Extracted text:
* * * * * * * * *

In fact, I showed it not just to you but other colleague of yours too. But
there has been absolutely no comment or anything on that  from then , till
now.

On Thu, May 28, 2026 at 11:19 AM Asif Shahid <[email protected]> wrote:

> also take a look at this jira
> https://issues.apache.org/jira/browse/SPARK-47320
> for this also an alternate PR was opened.
> This problem is do deep in code, that I even showed you that in the
> existing test itself, if the join condition's operand are swapped, test
> fails.. Its completely broken , the self joins.
> I had proposed a consistent fix, which solves the issue completely and
> logically, but again an alternate PR was filed..
> What issue was there in my PR , which I created...?
> Regards
> Asif
>
> On Thu, May 28, 2026 at 11:14 AM Asif Shahid <[email protected]>
> wrote:
>
>>
>>
>> On Thu, May 28, 2026 at 10:56 AM Peter Toth <[email protected]> wrote:
>>
>>>
>>> As for the fix, itself, is not indicative of any thing as its a one
>>>> liner, test has uncanny resemblance
>>>
>>>
>>> Asif, what exactly is the "uncanny resemblance" between those test cases
>>> in https://github.com/apache/spark/pull/49154/changes vs
>>> https://github.com/apache/spark/pull/55644/changes ? Besides the fact
>>> that obviously they are comparing canonicalized forms.
>>> Again, sorry for not noticing your PR, but I don't feel my fix has
>>> anything to do with yours.
>>>
>> Ok. I respect your opinion.  Each one is entitled to its own view
>>
>>>
>>> 1) Look at bug https://issues.apache.org/jira/browse/SPARK-51016
>>>> To discover this bug and reproduce it reliably, I spent nearly 2- 3
>>>> weeks. I filed a PR. The bug was fixed via a different PR , taken a
>>>> different route.
>>>
>>>
>>> Do you see anything in common between
>>> https://github.com/apache/spark/pull/50029/changes and
>>> https://github.com/apache/spark/pull/50757/changes ?
>>> Because I do see. That someone else had a much better idea:
>>> https://github.com/apache/spark/pull/50757#issuecomment-2844972082 /
>>> https://github.com/apache/spark/pull/50230 and it was implemented for
>>> the benefit of Spark.
>>> IMO, that's the normal way of dealing with issues in an open-source
>>> project. Ideas come and go and hopefully the one best wins.
>>>
>> The checksum approach has its expense. That can come later , because
>> apriori its possible to detect whether the expression is returning value
>> from an indeterministic expression.
>> You opened an alternate PR, which I have described in the PR discussion
>> that to fix the round robin issue which you were dealing with, you are
>> trying to impose an order in in-deterministic expression evaluattion, which
>> itself is against the basic premise that if data is in-determinate, there
>> cannot be order in it.
>> What issue did u see in the logic, that an alternate PR was
>> opened...which impacted all the stages ( including the ancestors?) and I
>> already discussed internally why the idea you had in mind would not work. I
>> specifically asked, why dont we discuss via the PR filed...

* * * * * * * * *

Excerpted data:
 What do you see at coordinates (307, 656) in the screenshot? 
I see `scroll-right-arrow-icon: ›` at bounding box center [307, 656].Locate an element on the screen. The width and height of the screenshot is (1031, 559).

* * * * * * * * *

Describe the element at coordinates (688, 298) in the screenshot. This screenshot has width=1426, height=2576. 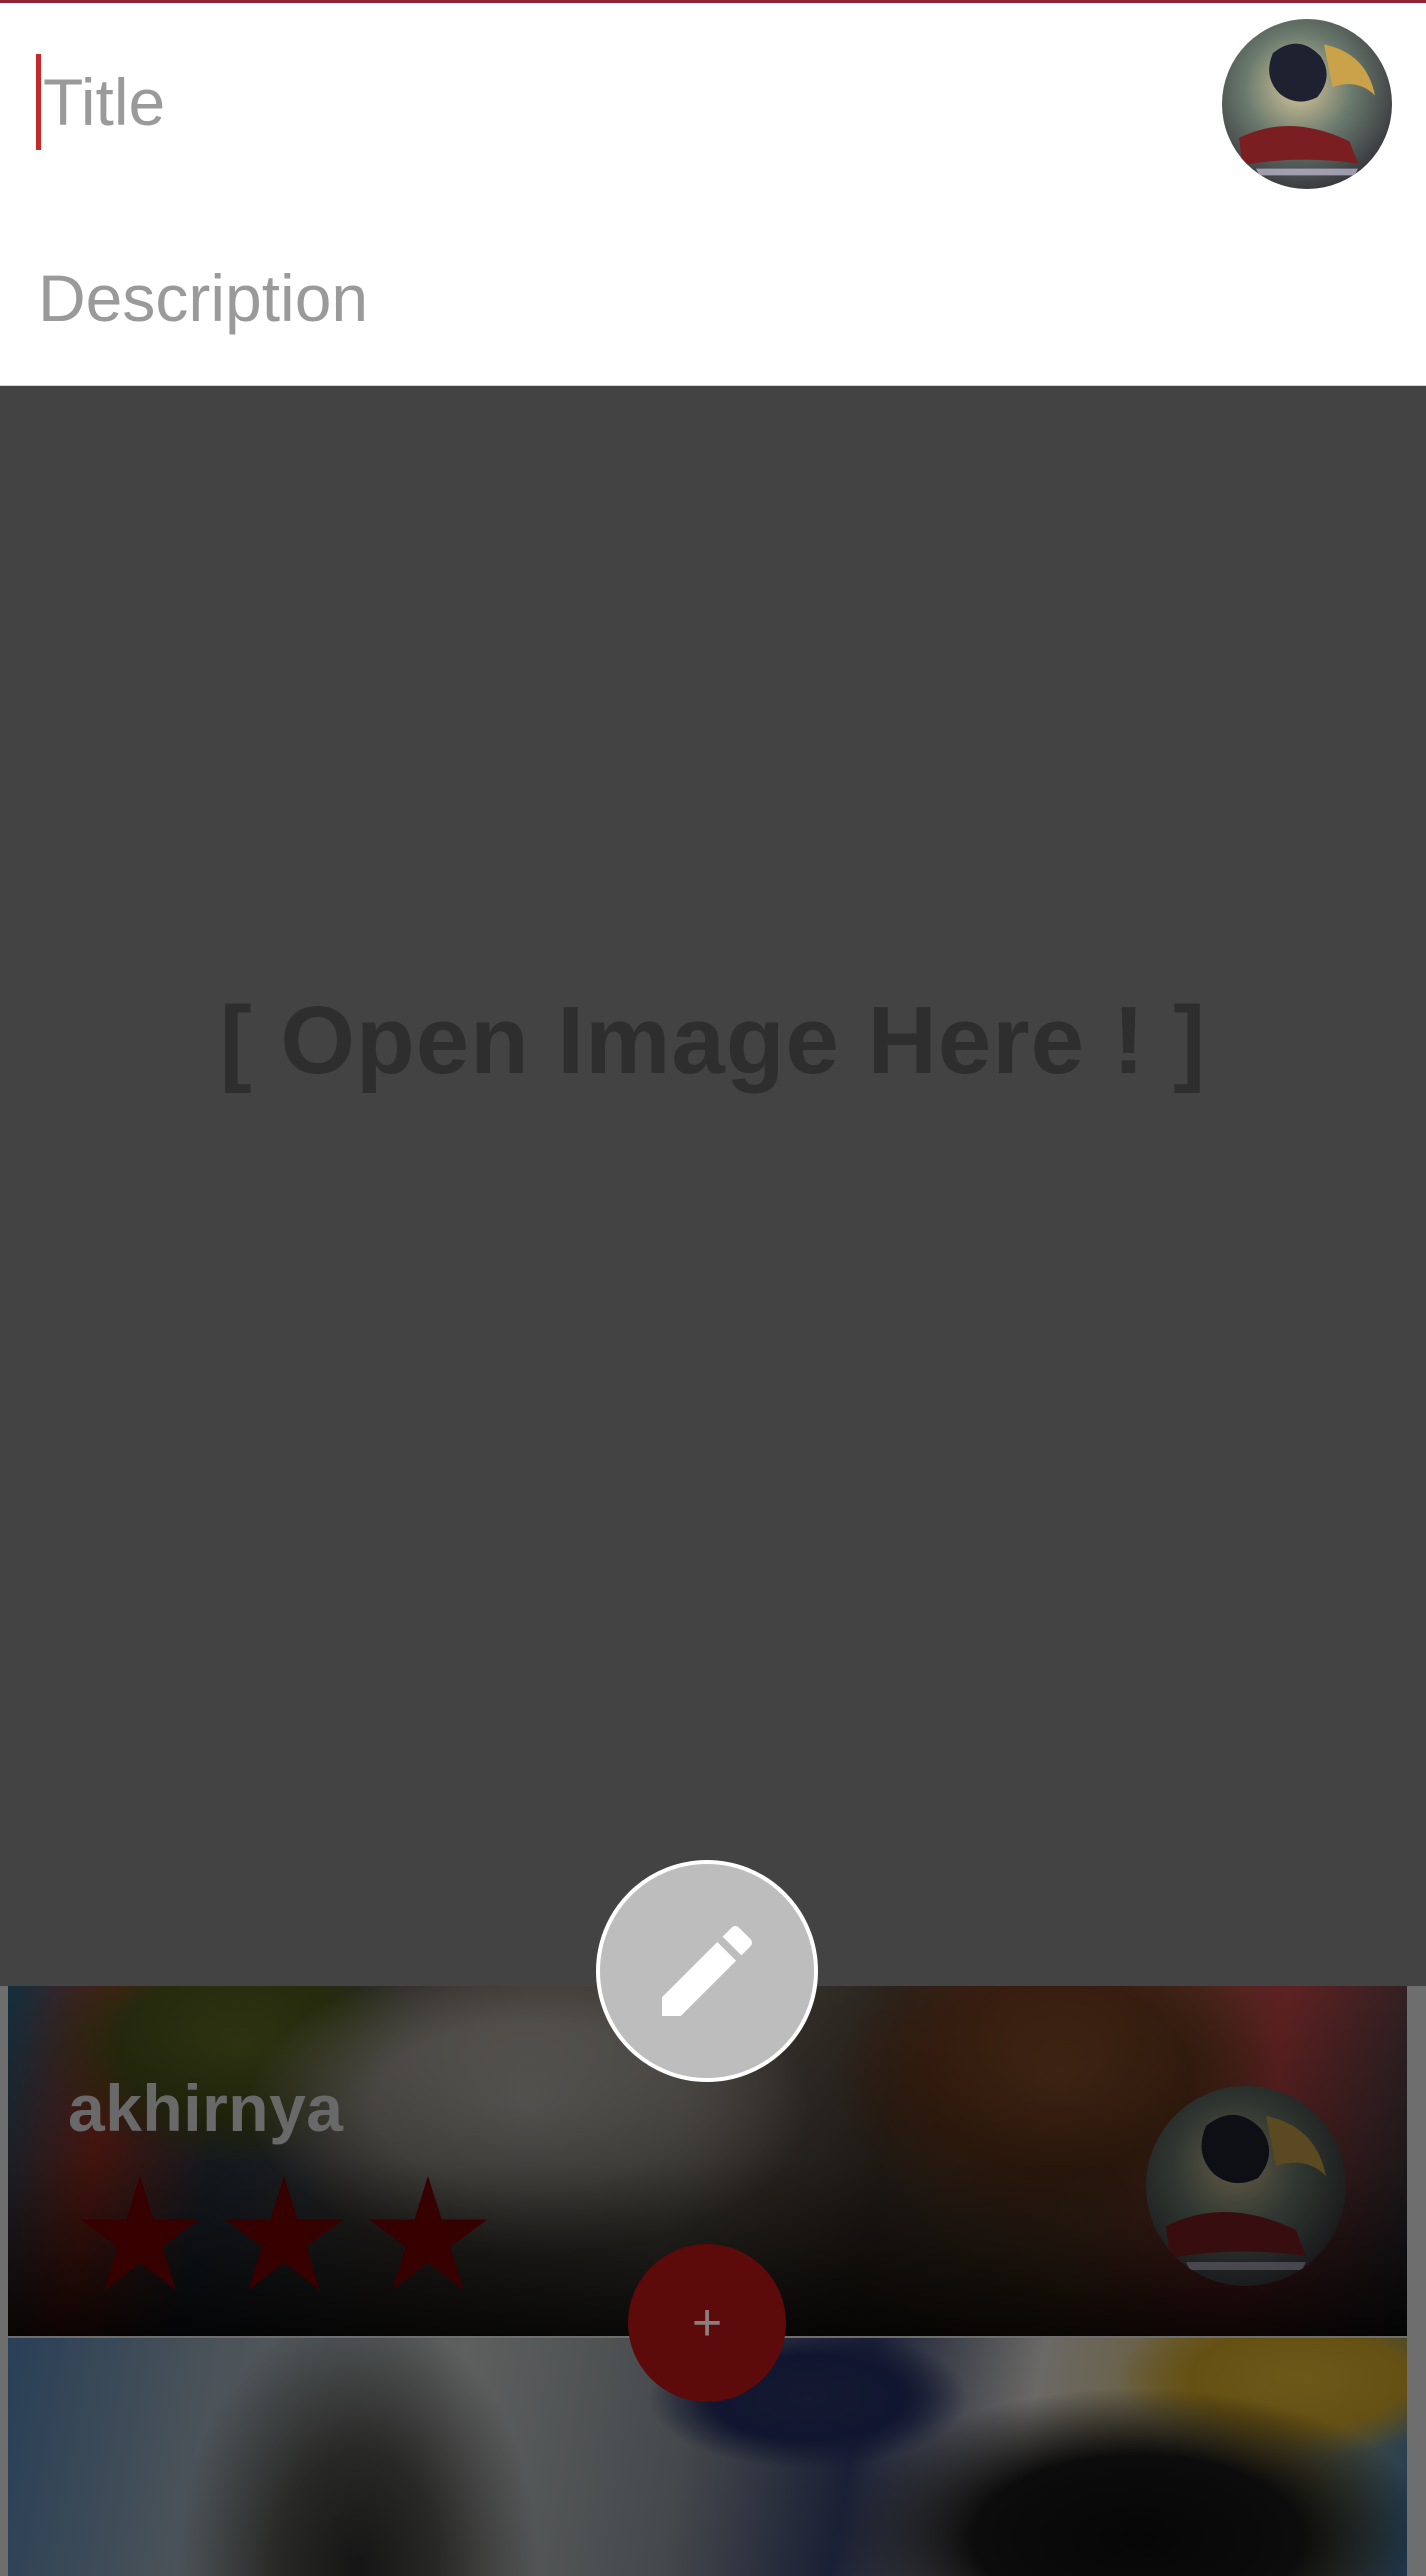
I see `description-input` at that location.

* * * * * * * * *

Check your understanding:
1: In the email thread, which JIRA issue does the message sent at 11:19 AM on Thu, May 28, 2026 ask the reader to look at?
2: Pull the passage out of the email thread word for word, from "In fact, I showed" up to and including "PR was opened.".

Answers to the problems:
1: SPARK-47320

2:
In fact, I showed it not just to you but other colleague of yours too. But
there has been absolutely no comment or anything on that  from then , till
now.

On Thu, May 28, 2026 at 11:19 AM Asif Shahid <[email protected]> wrote:

> also take a look at this jira
> https://issues.apache.org/jira/browse/SPARK-47320
> for this also an alternate PR was opened.